(Data items)

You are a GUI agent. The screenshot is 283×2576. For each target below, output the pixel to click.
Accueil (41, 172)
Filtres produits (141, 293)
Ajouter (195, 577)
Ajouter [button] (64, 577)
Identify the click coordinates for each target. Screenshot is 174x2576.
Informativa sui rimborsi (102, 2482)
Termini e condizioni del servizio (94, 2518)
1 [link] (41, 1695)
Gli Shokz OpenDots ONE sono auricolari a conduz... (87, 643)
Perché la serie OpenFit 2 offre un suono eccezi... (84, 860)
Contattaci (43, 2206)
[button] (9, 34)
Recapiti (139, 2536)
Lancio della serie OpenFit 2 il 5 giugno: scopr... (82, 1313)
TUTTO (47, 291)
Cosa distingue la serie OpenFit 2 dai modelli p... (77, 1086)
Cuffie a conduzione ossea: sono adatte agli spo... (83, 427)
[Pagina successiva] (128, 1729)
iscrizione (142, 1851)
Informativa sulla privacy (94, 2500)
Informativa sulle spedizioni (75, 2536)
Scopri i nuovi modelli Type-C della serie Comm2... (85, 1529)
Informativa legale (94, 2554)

* * *

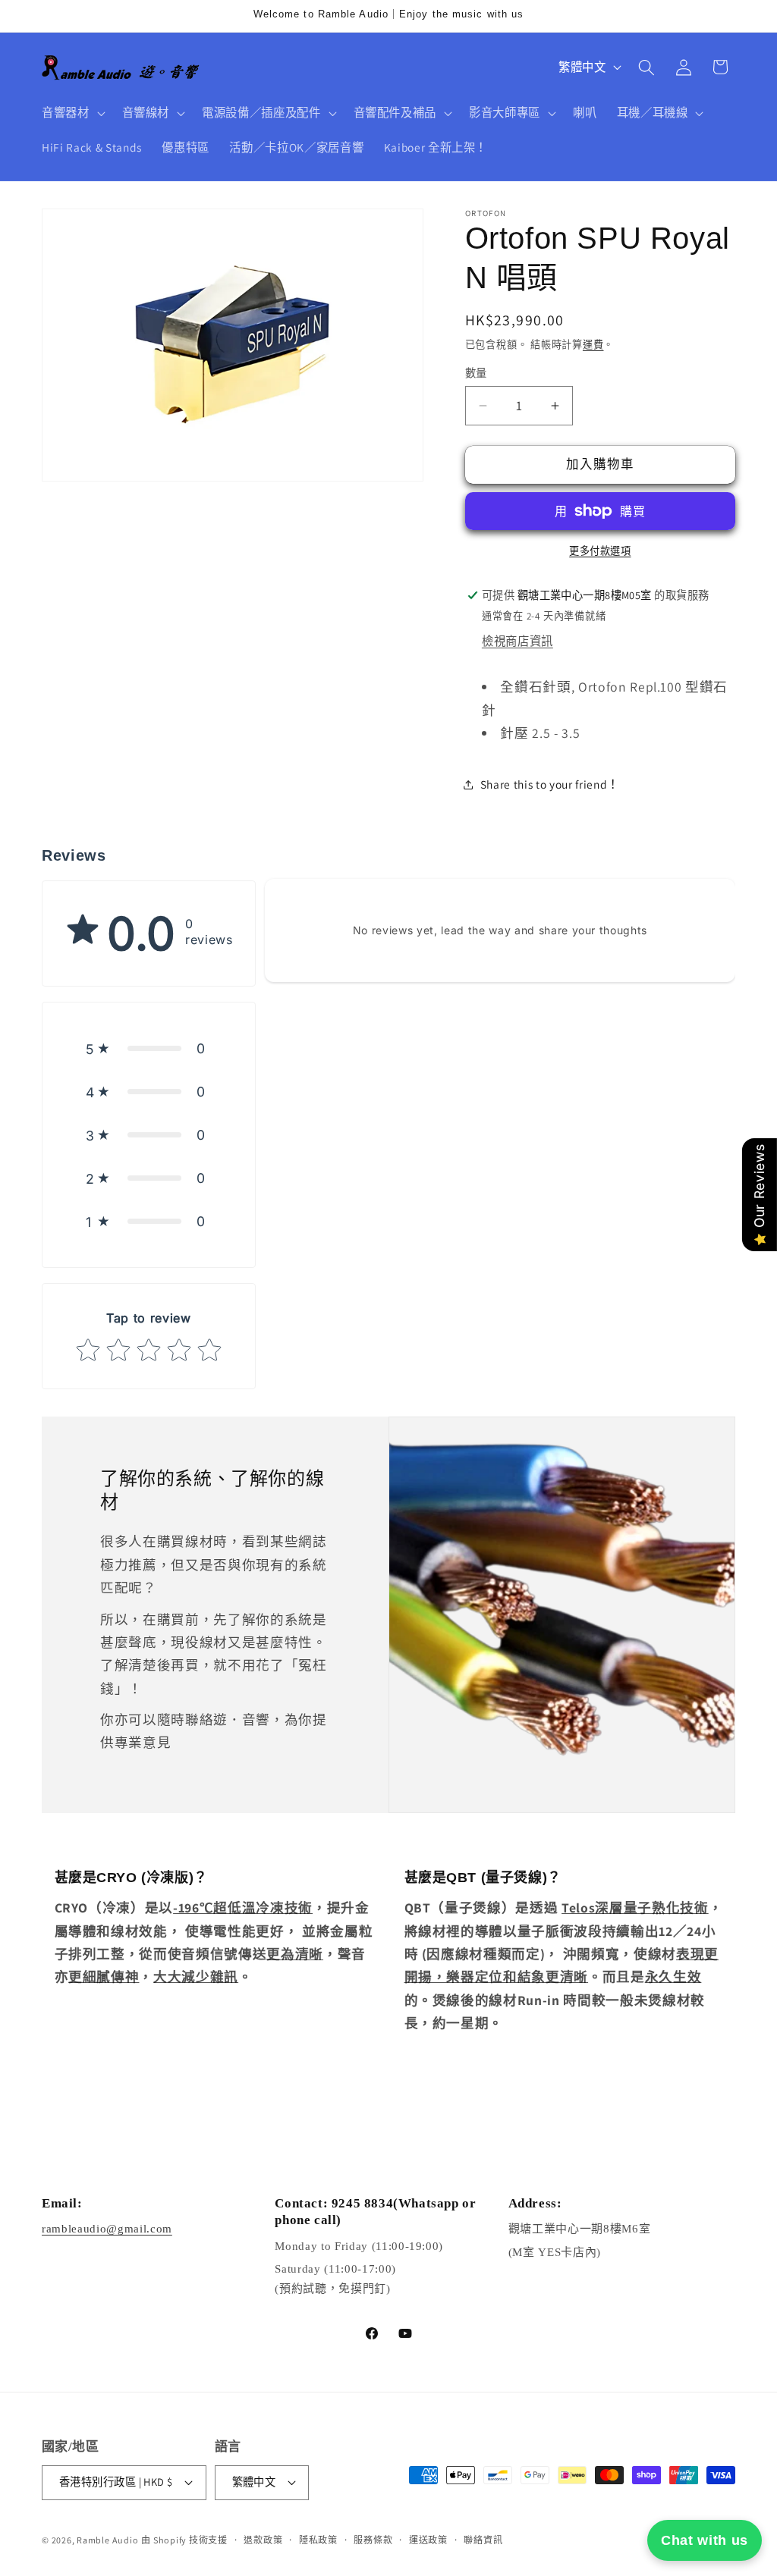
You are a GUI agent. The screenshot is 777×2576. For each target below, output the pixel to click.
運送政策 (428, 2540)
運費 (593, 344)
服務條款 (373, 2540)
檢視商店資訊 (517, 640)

---

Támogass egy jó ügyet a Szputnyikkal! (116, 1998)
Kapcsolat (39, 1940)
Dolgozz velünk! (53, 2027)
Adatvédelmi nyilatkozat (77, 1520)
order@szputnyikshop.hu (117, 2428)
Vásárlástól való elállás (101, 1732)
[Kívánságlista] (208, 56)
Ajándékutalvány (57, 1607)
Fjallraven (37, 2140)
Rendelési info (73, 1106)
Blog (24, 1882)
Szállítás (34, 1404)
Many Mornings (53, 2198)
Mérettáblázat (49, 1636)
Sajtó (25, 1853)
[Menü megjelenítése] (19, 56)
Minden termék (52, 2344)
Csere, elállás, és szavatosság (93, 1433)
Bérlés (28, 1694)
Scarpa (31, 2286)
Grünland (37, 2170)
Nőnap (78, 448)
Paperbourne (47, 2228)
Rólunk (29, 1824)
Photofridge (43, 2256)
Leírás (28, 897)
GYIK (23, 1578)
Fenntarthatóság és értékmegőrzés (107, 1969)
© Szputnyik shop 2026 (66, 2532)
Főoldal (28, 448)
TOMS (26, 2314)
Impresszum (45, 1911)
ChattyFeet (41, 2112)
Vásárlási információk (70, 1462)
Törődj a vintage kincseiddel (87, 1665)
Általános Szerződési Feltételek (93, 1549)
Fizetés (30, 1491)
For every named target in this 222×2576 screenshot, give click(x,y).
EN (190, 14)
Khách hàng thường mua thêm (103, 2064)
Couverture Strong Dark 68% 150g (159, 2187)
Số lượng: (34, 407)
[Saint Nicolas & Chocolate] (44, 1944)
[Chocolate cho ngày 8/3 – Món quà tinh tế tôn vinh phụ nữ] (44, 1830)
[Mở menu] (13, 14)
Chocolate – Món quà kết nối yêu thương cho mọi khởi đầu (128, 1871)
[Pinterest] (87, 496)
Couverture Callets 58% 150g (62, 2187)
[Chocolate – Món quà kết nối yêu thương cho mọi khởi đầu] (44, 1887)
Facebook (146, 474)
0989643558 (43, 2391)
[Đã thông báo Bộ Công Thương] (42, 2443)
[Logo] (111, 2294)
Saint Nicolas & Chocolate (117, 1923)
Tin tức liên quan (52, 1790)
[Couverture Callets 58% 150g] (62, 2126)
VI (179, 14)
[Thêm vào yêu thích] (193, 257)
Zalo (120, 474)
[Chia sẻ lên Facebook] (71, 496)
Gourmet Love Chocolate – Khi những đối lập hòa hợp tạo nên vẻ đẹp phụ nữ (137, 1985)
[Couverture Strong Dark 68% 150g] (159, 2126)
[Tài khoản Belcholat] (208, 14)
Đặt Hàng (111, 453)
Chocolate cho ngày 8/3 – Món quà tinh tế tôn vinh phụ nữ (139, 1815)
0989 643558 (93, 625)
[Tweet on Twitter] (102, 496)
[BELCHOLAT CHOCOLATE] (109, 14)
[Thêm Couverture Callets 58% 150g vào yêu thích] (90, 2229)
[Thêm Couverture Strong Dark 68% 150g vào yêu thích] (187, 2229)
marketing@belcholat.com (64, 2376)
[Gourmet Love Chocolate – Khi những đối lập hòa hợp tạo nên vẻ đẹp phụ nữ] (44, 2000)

* **What is being asked**
Across the records, how many lines carry the word "Couverture"? The answer should be a number alone.

* **Task answer**
6